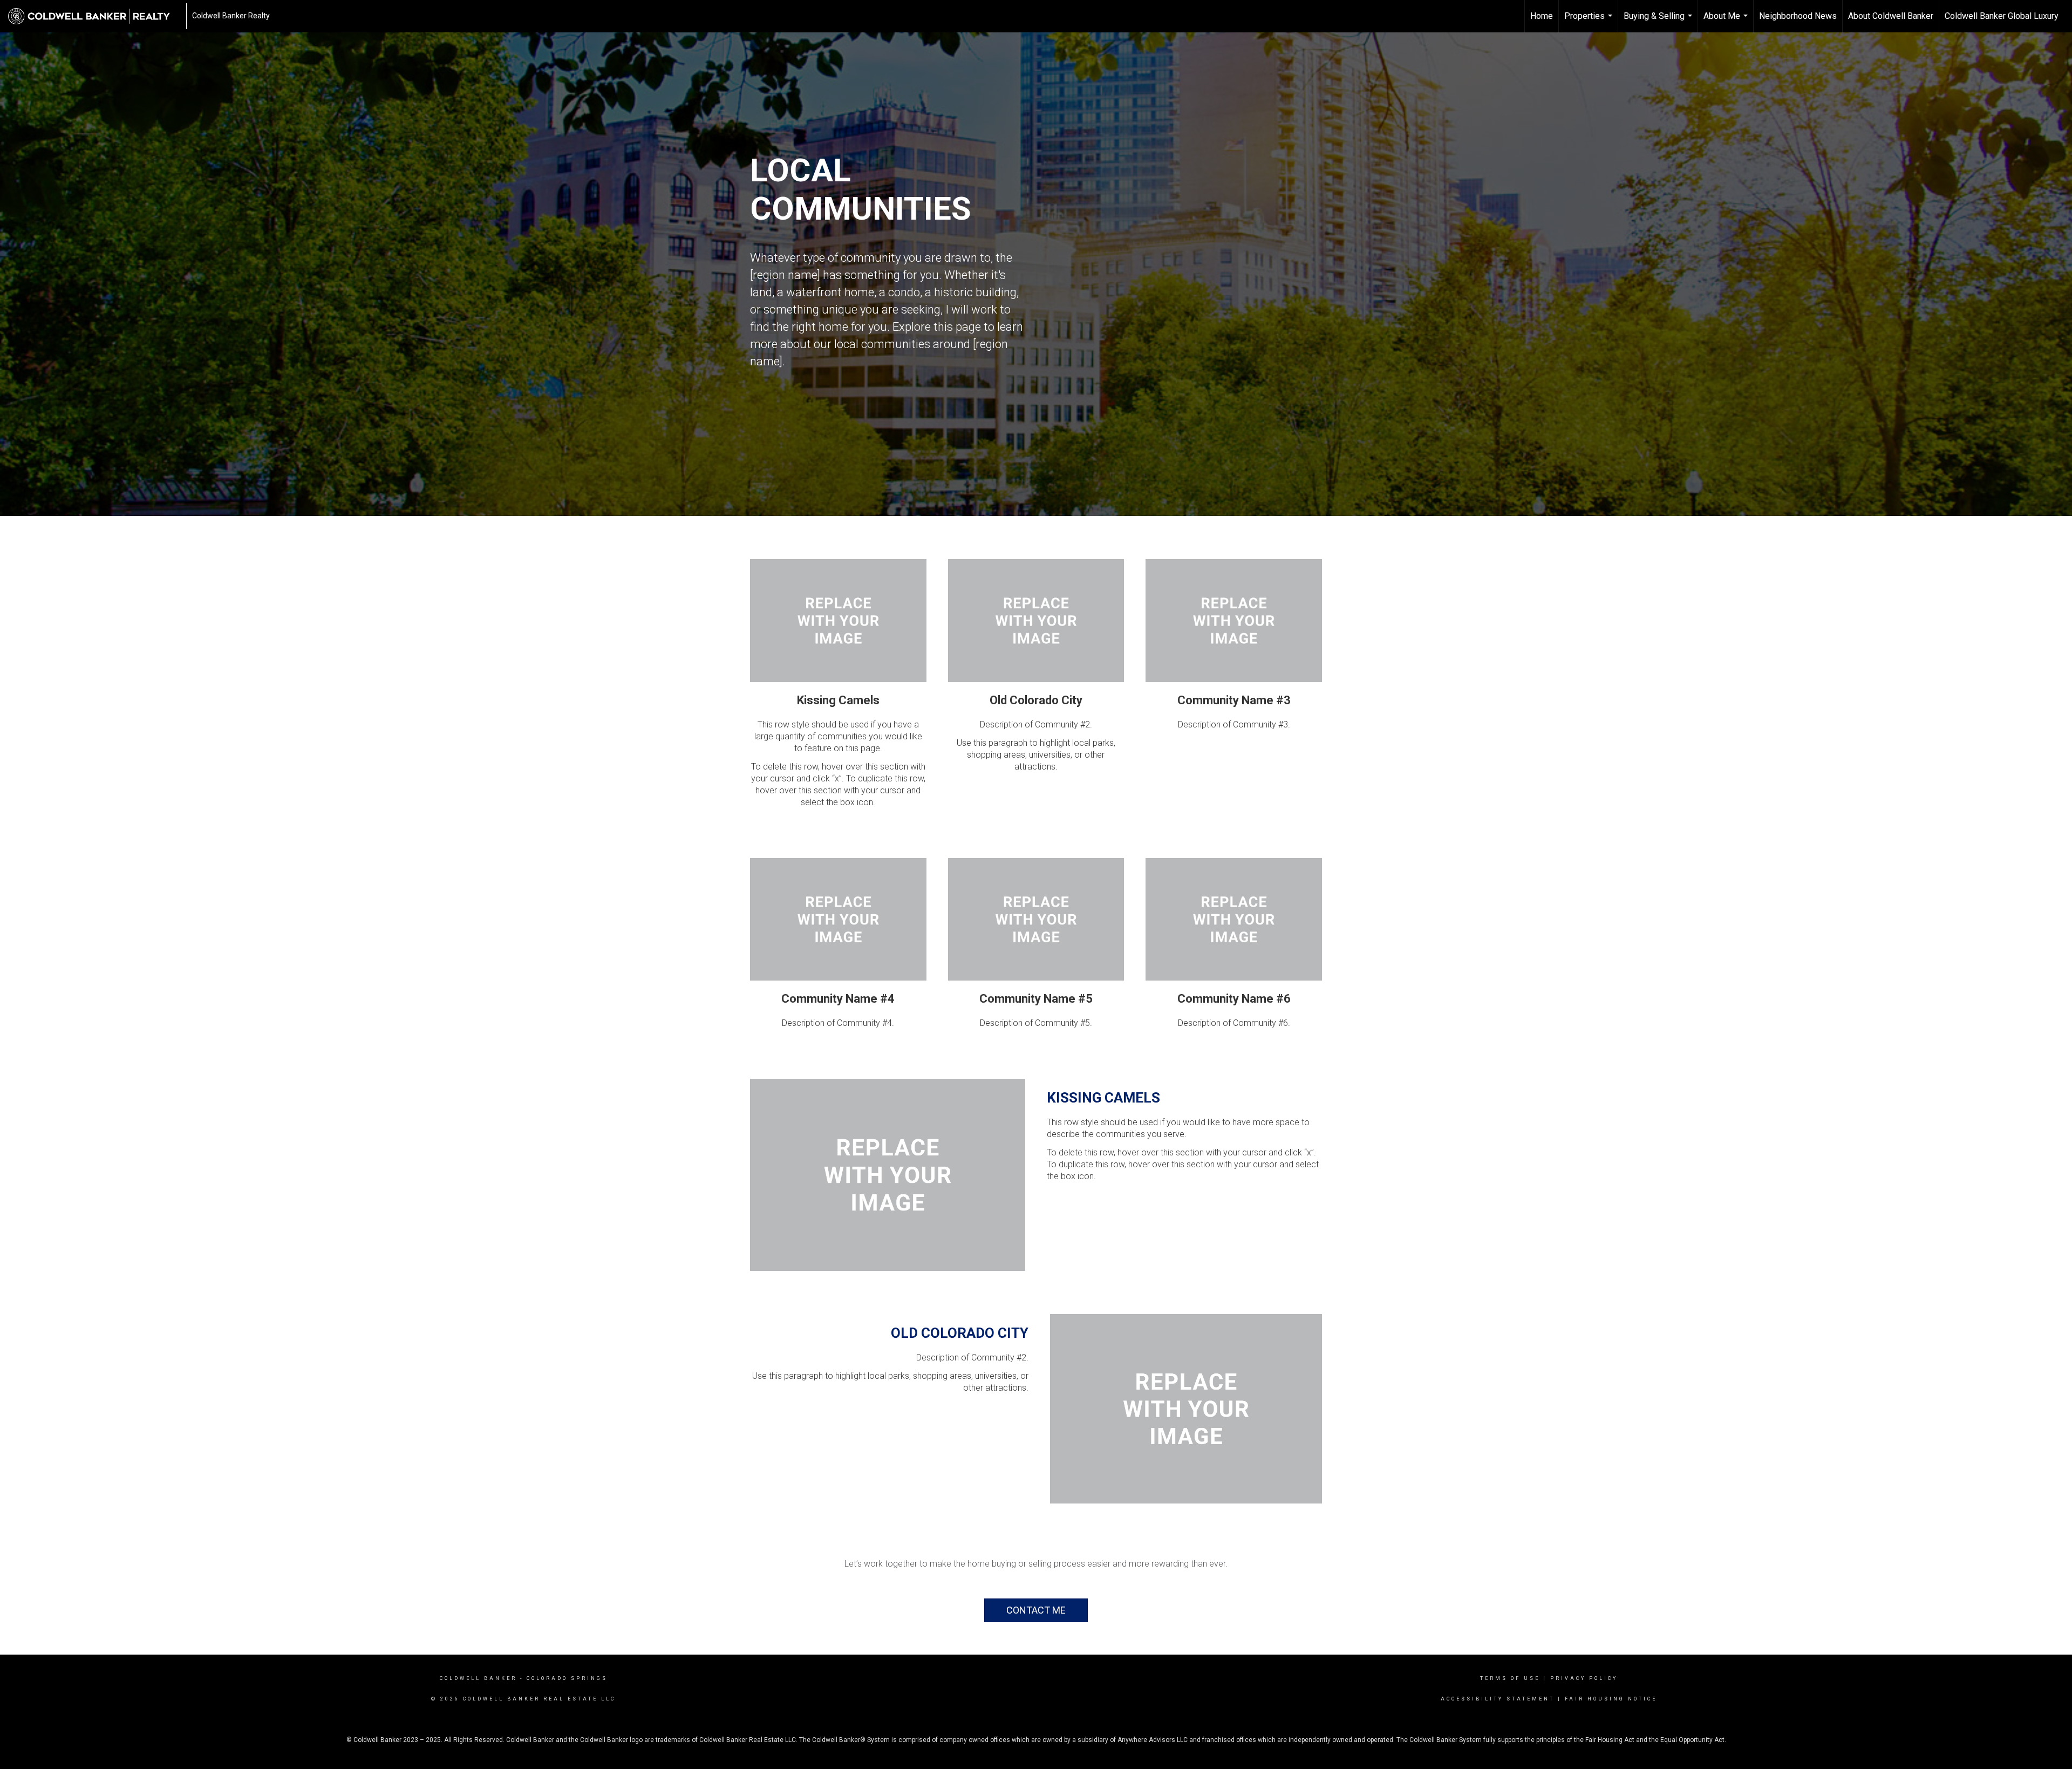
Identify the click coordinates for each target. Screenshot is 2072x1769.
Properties (1589, 21)
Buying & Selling (1659, 21)
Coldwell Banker (478, 1678)
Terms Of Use (1510, 1678)
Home (1541, 16)
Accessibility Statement (1498, 1699)
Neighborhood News (1798, 16)
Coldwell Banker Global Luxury (2002, 16)
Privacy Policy (1584, 1678)
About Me (1726, 21)
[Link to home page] (94, 16)
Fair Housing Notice (1611, 1699)
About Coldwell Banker (1890, 16)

» **Problem requirements**
Return the opening line of the data above and every line after it up to and including the line that holds "[Link to home page] (94, 16)"; pictures stay out.

» **Result of the exercise**
Identify the click coordinates for each target. Screenshot is 2072x1769.
Properties (1589, 21)
Buying & Selling (1659, 21)
Coldwell Banker (478, 1678)
Terms Of Use (1510, 1678)
Home (1541, 16)
Accessibility Statement (1498, 1699)
Neighborhood News (1798, 16)
Coldwell Banker Global Luxury (2002, 16)
Privacy Policy (1584, 1678)
About Me (1726, 21)
[Link to home page] (94, 16)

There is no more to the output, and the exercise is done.